> [Exercise]: When you answer, restate the entries below without altering anything.
··· Data for the task
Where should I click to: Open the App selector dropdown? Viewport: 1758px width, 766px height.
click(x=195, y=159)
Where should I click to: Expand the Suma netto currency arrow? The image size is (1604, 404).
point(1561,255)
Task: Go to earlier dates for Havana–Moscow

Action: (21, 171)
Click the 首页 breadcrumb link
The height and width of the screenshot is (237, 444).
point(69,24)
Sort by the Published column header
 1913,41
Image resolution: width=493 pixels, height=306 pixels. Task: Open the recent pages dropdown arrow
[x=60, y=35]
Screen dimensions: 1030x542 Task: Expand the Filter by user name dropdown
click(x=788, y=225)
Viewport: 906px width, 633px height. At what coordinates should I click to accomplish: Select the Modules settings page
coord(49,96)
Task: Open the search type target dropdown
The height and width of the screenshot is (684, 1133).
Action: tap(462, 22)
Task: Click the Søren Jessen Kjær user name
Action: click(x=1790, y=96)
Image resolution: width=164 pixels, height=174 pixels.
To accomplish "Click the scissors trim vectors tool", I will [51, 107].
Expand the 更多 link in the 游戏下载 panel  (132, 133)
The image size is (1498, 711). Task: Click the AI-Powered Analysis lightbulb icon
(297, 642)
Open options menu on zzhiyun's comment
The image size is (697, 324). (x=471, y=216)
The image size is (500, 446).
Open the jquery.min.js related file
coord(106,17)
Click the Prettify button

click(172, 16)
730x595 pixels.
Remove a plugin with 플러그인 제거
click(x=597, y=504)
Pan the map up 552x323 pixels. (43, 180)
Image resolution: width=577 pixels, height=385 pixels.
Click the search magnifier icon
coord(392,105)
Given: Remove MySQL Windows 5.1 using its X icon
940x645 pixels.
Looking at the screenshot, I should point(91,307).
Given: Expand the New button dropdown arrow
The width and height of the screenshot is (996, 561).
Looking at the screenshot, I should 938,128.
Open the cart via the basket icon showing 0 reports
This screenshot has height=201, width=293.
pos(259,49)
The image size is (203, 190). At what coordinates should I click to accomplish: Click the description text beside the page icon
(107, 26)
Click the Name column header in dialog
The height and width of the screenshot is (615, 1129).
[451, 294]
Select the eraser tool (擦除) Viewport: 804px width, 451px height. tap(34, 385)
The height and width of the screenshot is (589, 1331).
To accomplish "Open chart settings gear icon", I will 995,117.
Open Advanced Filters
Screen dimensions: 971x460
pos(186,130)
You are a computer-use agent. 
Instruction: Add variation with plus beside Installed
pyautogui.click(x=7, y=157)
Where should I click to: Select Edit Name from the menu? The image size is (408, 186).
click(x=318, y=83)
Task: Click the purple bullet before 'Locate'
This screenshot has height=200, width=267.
······
> [Output of the exercise]:
Where should I click to: Open the App selector dropdown? Viewport: 1758px width, 766px height.
click(x=195, y=159)
Where should I click to: Expand the Suma netto currency arrow? The image size is (1604, 404).
point(1561,255)
Task: Go to earlier dates for Havana–Moscow

Action: (21, 171)
Click the 首页 breadcrumb link
The height and width of the screenshot is (237, 444).
point(69,24)
Sort by the Published column header
 1913,41
Image resolution: width=493 pixels, height=306 pixels. Task: Open the recent pages dropdown arrow
[x=60, y=35]
Screen dimensions: 1030x542 Task: Expand the Filter by user name dropdown
click(x=788, y=225)
Viewport: 906px width, 633px height. At what coordinates should I click to accomplish: Select the Modules settings page
coord(49,96)
Task: Open the search type target dropdown
The height and width of the screenshot is (684, 1133).
Action: tap(462, 22)
Task: Click the Søren Jessen Kjær user name
Action: click(x=1790, y=96)
Image resolution: width=164 pixels, height=174 pixels.
To accomplish "Click the scissors trim vectors tool", I will [51, 107].
Expand the 更多 link in the 游戏下载 panel  (132, 133)
The image size is (1498, 711). Task: Click the AI-Powered Analysis lightbulb icon
(297, 642)
Open options menu on zzhiyun's comment
The image size is (697, 324). (x=471, y=216)
The image size is (500, 446).
Open the jquery.min.js related file
coord(106,17)
Click the Prettify button

click(172, 16)
730x595 pixels.
Remove a plugin with 플러그인 제거
click(x=597, y=504)
Pan the map up 552x323 pixels. (43, 180)
Image resolution: width=577 pixels, height=385 pixels.
Click the search magnifier icon
coord(392,105)
Given: Remove MySQL Windows 5.1 using its X icon
940x645 pixels.
Looking at the screenshot, I should point(91,307).
Given: Expand the New button dropdown arrow
The width and height of the screenshot is (996, 561).
Looking at the screenshot, I should 938,128.
Open the cart via the basket icon showing 0 reports
This screenshot has height=201, width=293.
pos(259,49)
The image size is (203, 190). At what coordinates should I click to accomplish: Click the description text beside the page icon
(107, 26)
Click the Name column header in dialog
The height and width of the screenshot is (615, 1129).
[451, 294]
Select the eraser tool (擦除) Viewport: 804px width, 451px height. tap(34, 385)
The height and width of the screenshot is (589, 1331).
To accomplish "Open chart settings gear icon", I will 995,117.
Open Advanced Filters
Screen dimensions: 971x460
pos(186,130)
You are a computer-use agent. 
Instruction: Add variation with plus beside Installed
pyautogui.click(x=7, y=157)
Where should I click to: Select Edit Name from the menu? The image size is (408, 186).
click(x=318, y=83)
Task: Click the purple bullet before 'Locate'
This screenshot has height=200, width=267.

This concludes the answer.